La nouvelle génération


Photo prise à la bibliothèque du laboratoire Curie. Juillet 1930.
De gauche à droite, assis: Melle Perey, Mme Razet, Melle Archinard, Melle Cotelle
Debout: Yakimach, Grégoire, Melle Galabert, Tcheng, Frédéric Joliot-Curie.
© A.C.J.C. Fonds Curie et Joliot-Curie.


Dans l’entre deux guerre le Laboratoire Curie de l’Institut du Radium devient un des principaux laboratoires consacrés dans le monde à la radioactivité. Il compte quelques chercheurs qui ont traversé la guerre tels André Debierne* et Fernand Holweck*, mais il regroupe surtout des nouveaux venus, parmi lesquels d’assez nombreux étrangers et un certain nombre de femmes. Liste de chercheurs du laboratoire Certains sont « bénévoles » d’autres bénéficient de bourses diverses pour des durés variables. Beaucoup de chercheurs entrent au laboratoire avec un bagage de technicien ou d’ingénieur sans avoir fait d’études universitaires. Ainsi Marguerite Perey*entrée comme technicienne chimiste, sera la collaboratrice de Marie Curie. Ainsi Frédéric Joliot*, sorti ingénieur de l’Ecole de Physique et Chimie industrielle, entre comme préparateur particulier. Irène Curie*, qui avait secondé sa mère dans son travail pour la radiologie de guerre, est devenue préparatrice et bientôt assistante. Elle soutient sa thèse sur le comportement des rayons alpha dans la matière en 1925 et devient la plus proche collaboratrice de sa mère. C’est elle qui initie Frédéric Joliot aux méthodes de la radioactivité. Celui-ci complète ses études et entreprend une thèse sur l’électrochimie des radioéléments.

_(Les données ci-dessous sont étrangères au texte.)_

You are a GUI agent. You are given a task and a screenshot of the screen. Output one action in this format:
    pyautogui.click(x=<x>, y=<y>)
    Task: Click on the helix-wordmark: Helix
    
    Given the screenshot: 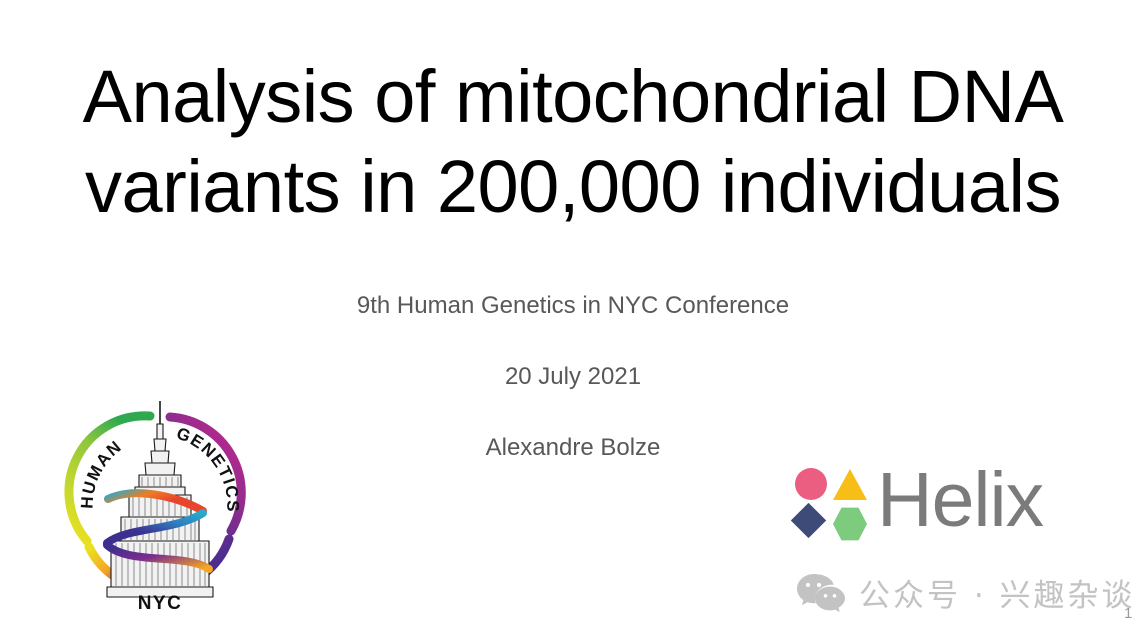 What is the action you would take?
    pyautogui.click(x=960, y=500)
    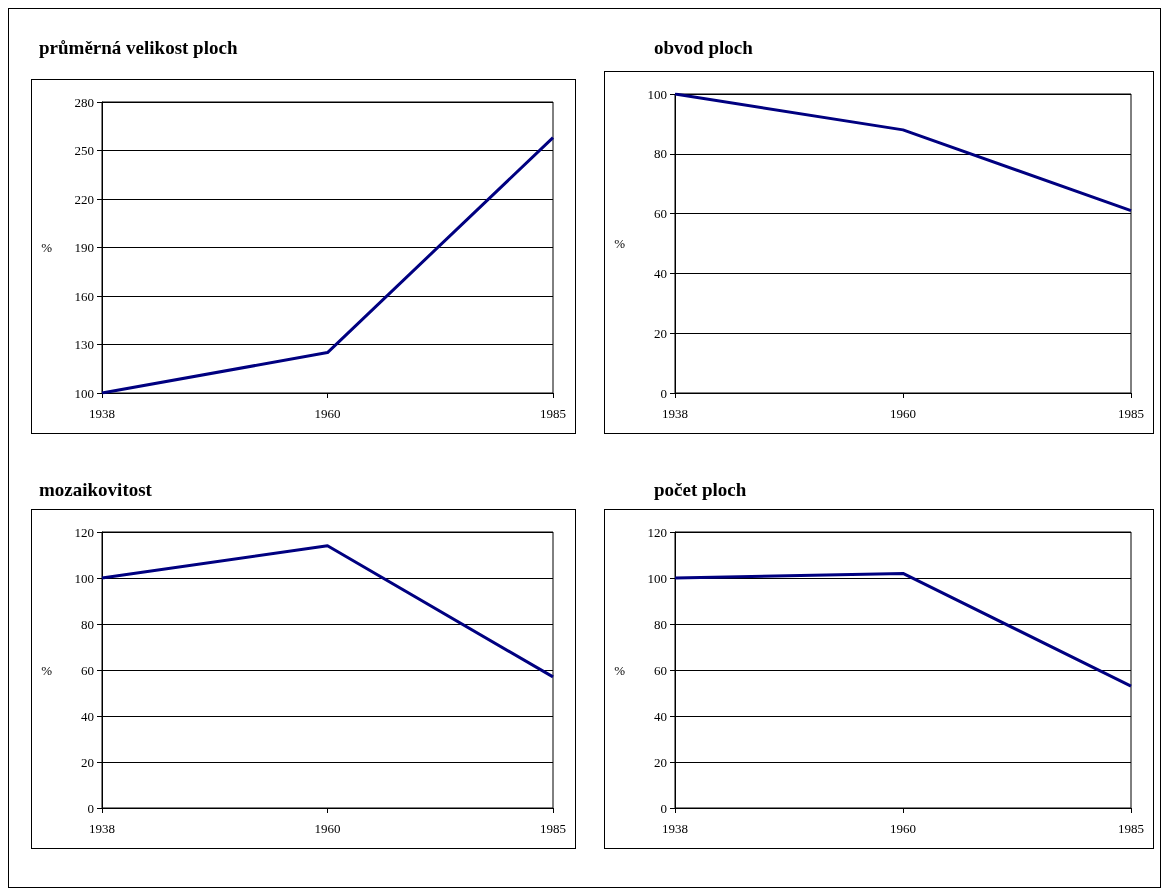 The image size is (1161, 889). I want to click on y-tick-label: 250, so click(84, 150). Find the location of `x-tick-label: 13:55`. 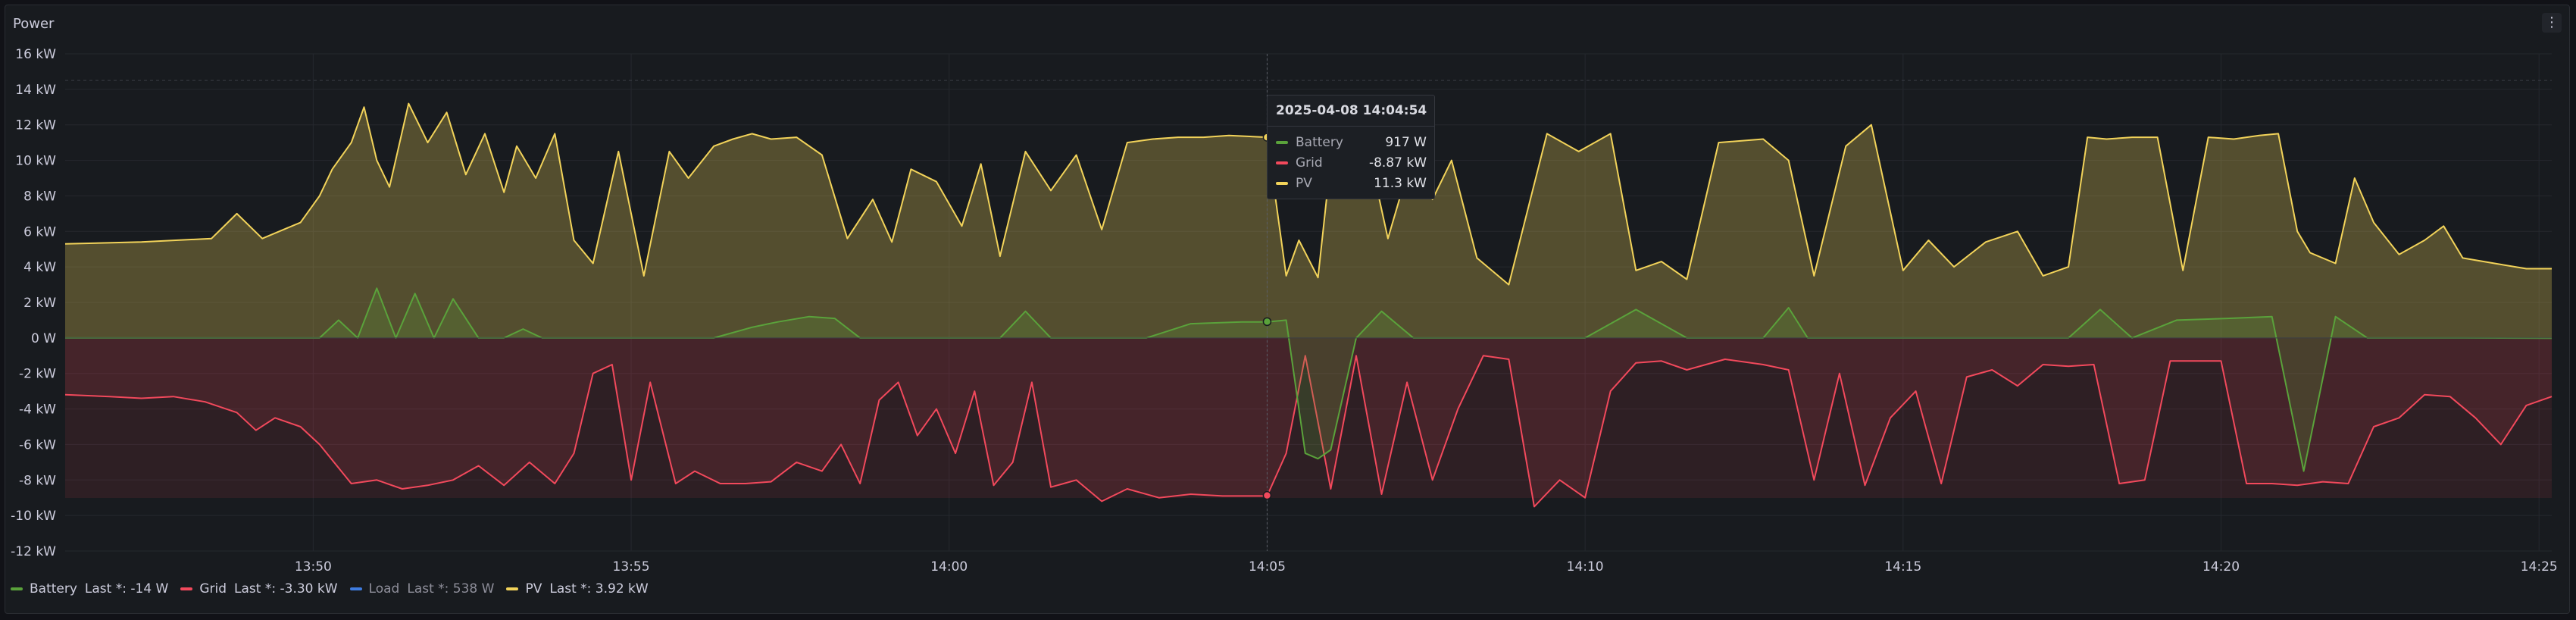

x-tick-label: 13:55 is located at coordinates (632, 567).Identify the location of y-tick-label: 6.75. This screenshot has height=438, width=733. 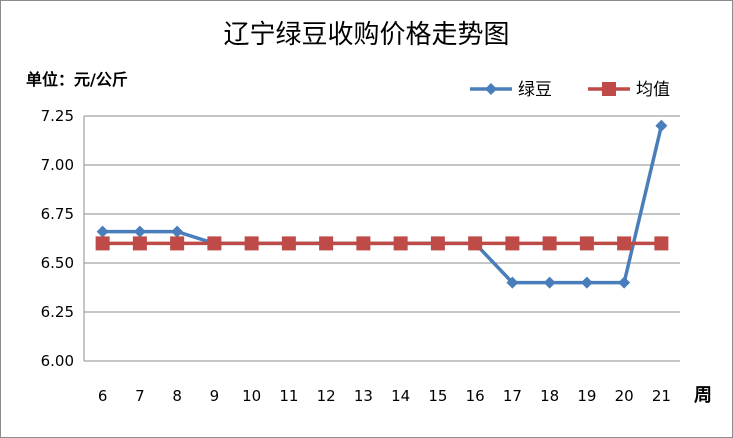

Conséquence de la reprise des contacts internationaux, les chercheurs du laboratoire Curie se tournent vers de nouveaux sujets. Parmi les chercheurs étrangers, Salomon Rosemblum*se fait bientôt remarquer avec la découverte de la structure fine des rayons alpha en 1929. On croyait jusqu’alors que les rayons alpha émis par un radioélément avaient tous exactement la même énergie.

Le chimiste Moise Haissinsky décrit ainsi l’enthousiasme de Marie Curie. Je l’appelai depuis la porte : « Excusez-moi Madame, le spectre montre six raies! »
Madame Curie se retourna brusquement, ôta ses lunettes, me regarda avec son plus beau sourire illuminant son visage fatigué, et dit : «  Six raies spectrales, c’est impossible, vous plaisantez certainement, Monsieur !  »
Mais comme elle savait que je ne plaisantais pas, elle ajouta : «  Bon, alors je vais tout de suite vous préparer une source radioactive encore meilleure », et aussitôt elle se mit au travail.